I'm excited to chat further about this project. Before we dive in, how’s your morning going?

Thanks for jumping on this discovery call with me! I couldn’t tell from your profile – what city are you calling from?

Head to your workbook. Using the information you have about your prospect, go write your rapport builder script.

How long should the chit-chat be?

Make this portion of your call 1-2 minutes tops. In order to do so, perhaps your comment on their response and then simply transition into the agenda. When you spend too much time building rapport, you may come off as more “chit chatty” than focused and run the risk of losing track of the 30-minute time restriction. 

Transition out of chit-chat and into the agenda

After your opener, share the agenda with the prospect at the beginning of the call. Here is an example of a transition: 

  • Great! Well, I want to be mindful of your time so shall we jump right in? On today’s agenda.…

  • That sounds great. Well, first off, I want to thank you for meeting me today. I’m excited to talk shop with you. On the agenda today….

Be sure to get their buy-in by asking “Does that sound good to you?” This lets them know you are driving the conversation – which can take the pressure off of them – but also gives them a chance to adjust the agenda should they feel the need to.  
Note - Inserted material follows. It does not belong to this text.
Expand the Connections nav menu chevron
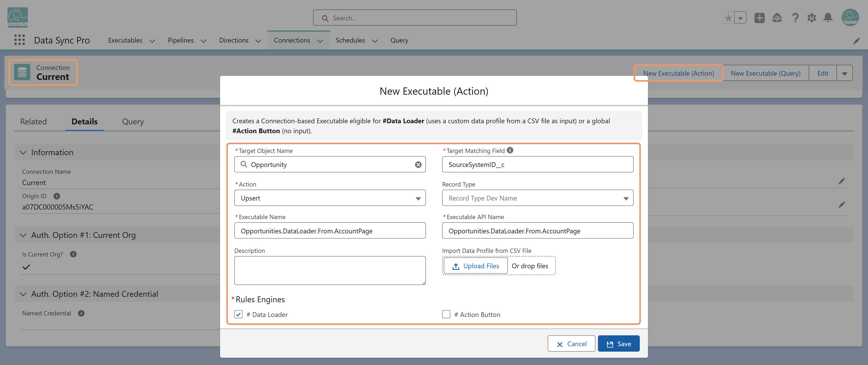This screenshot has height=365, width=868. pos(320,41)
Head to your workbook and write your transition script, flesh out your agenda script if you need to, and include a buy-in question.‍

Additionally, you can discuss timing with them

For example, you can add: “I have us down for 30 minutes, how does that work on your end? Any hard stops I should be aware of?” 

If you see the meeting is going to run long, you can do a time check with them. No matter why it may run long, you can add a courtesy “it’s coming up on 30 minutes, how are you on time? Do you mind if I ask one more question?” followed by a “Great, thanks! Just want to be respectful of your time.” 
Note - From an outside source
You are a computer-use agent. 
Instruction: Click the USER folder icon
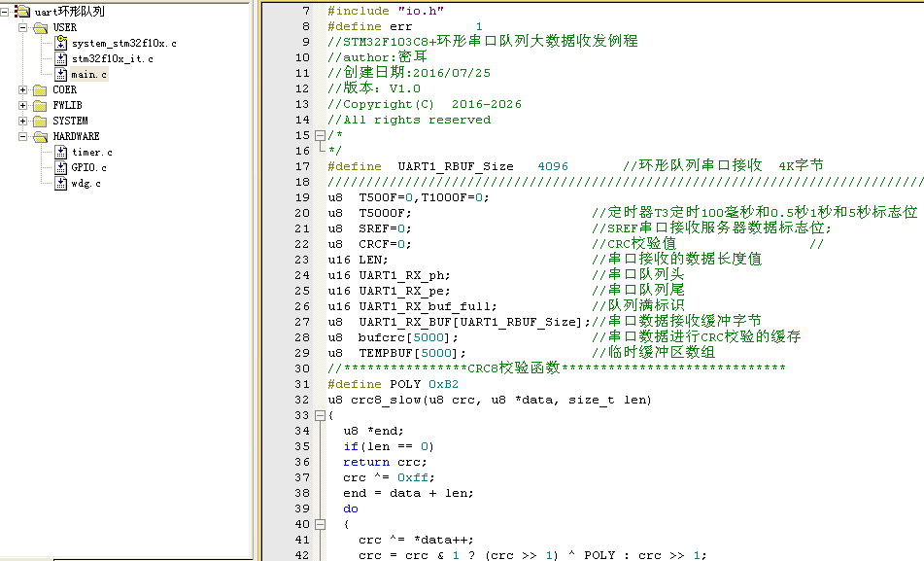[41, 28]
Timing is hard when you’re still getting the hang of running calls. Plus, some clients like to talk freely or really feel they need to get lots of points across – or you may simply be on a roll discussing their current problem! 

However, try not to go longer than 40 minutes if it is a 30-minute call – as you need to be respectful of the schedule. Plus, this way, you’ll come across as someone who knows that their time is valuable and should not be given away too freely. 

Expert tip: Don’t book back-to-back discovery calls. Nothing cuts off a good vibe like a hard stop when things are going well! 

Let’s take a look at the beginning of Alex’s script. Alex is going to build rapport and get the conversation started‍

Hi, [name]. How are you doing? I see you’re based in Buffalo, New York. Did you grow up there?

[their response]

Lovely, I actually have a visit to Niagara Falls planned for the summer. Have you been?‍

[their response]

That’s amazing to know. So, shall we dive right in? The goal of this meeting is to see if it is a good mutual fit.

[their response]

On the agenda today is the following:

To hear an overview of your business, learn about your company’s writing needs, and discuss the current landing page project. I’ve got some questions here to make sure I understand what you need.

Then, I’d love to tell you more about myself at Alex Inc., what I do, and how I can possibly be of service to you. 

Then, of course, I’d be happy to answer any lingering questions you may have or we can solidify next steps.

Does that sound okay to you?

In this step, you built your first agenda which gives you a chance to show you’re ready to have a professional relationship built on mutual trust and understanding.